MMyDelegate.AllInstances.BeginInvoke... = (...) => { /* something here */ }

but I have been unable to get moles to generate anything for the MyDelegate type.

According to http://msdn.microsoft.com/en-us/library/system.delegate.aspx, "The common language runtime provides each delegate type with BeginInvoke and EndInvoke methods". If this is the case, and BeginInvoke isn't even a method within the Delegate class (being provided by the CLR), is it even possible to mole it? Has anyone else had any luck in moling out BeginInvoke off of delegate types?

¿Fue útil?

Solución

I don't really know about Microsoft Moles but I tried to achieve the same with Microsoft Fakes (actually this is a heir of Microsoft Moles built in into the Visual Studio 2012 Premium and Ultimate).
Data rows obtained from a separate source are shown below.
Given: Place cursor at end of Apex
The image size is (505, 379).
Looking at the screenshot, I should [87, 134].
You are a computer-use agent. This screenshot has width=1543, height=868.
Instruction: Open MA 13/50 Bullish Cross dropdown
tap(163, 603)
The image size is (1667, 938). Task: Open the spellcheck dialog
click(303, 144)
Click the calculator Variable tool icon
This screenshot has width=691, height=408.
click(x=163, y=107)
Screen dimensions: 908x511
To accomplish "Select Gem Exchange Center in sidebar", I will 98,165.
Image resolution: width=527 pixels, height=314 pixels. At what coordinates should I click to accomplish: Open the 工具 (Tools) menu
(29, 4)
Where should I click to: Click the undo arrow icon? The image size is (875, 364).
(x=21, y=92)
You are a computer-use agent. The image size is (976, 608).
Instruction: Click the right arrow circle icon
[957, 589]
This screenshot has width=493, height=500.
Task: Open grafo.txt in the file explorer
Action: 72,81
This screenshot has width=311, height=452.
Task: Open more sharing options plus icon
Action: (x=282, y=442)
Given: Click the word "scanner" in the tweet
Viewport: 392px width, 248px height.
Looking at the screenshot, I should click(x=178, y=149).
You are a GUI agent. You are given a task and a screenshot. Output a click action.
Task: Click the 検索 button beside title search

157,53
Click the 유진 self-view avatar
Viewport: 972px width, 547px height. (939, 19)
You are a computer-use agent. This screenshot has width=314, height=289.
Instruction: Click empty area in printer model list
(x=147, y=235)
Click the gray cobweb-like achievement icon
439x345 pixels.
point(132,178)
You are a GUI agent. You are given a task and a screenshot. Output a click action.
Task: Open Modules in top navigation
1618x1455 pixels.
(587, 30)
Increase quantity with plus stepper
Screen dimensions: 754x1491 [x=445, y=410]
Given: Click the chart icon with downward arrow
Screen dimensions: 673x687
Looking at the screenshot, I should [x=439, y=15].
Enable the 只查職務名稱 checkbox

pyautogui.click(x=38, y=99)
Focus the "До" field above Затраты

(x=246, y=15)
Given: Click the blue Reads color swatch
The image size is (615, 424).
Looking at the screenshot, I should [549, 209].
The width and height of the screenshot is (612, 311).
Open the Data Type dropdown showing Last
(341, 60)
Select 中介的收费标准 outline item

When I tried to build Fake assembly (know Microsoft calls it Fakes and Shims instead of Moles and Stubs) I got following warning:

Warning 1   Cannot generate stub for AssemblyUnderTest.FooDelegate: type is sealed. d:\Sources\Projects\PlayingWithMoles\PlayingWithMoles\Fakes\AssemblyUnderTest.fakes
Warning 2   Cannot generate shim for AssemblyUnderTest.FooDelegate: type is a delegate. d:\Sources\Projects\PlayingWithMoles\PlayingWithMoles\Fakes\AssemblyUnderTest.fakes

(To get this warning you should turn off additional diagnostic in the fakes configuration file (I'm not sure that format is the same in Fakes and Moles):

<Fakes xmlns="http://schemas.microsoft.com/fakes/2011/" **Diagnostic="true"**>
  <Assembly Name="AssemblyUnderTest"/>
</Fakes>

But alas, this warning clearly stated that we can't do this. But we can avoid this issue at all by moving to another asynchronous API, for example to Task Parallel Library a.k.a. TPL.

Task (or Task of T) object itself represents asynchronous operation as a first class object that allows you to store this "async operation" in the field, return it from method or pass it around. This improves testability a lot because you can easily mock you implementation with fake one:

class SomeService
{
  Task<string> GetSomeResult()
  {
    // Performing long-running operation to obtain the result
  }
}

class YourServiceConsumer
{
  private void YourMethod()
  {
     Task<string> task = service.GetSomeResult();
  }
}

Than you can easily extract your dependency with separate interface and inject it into you YourServiceConsumer or fake it using Microsoft Moles (or Microsoft Fakes) without adding additional layers.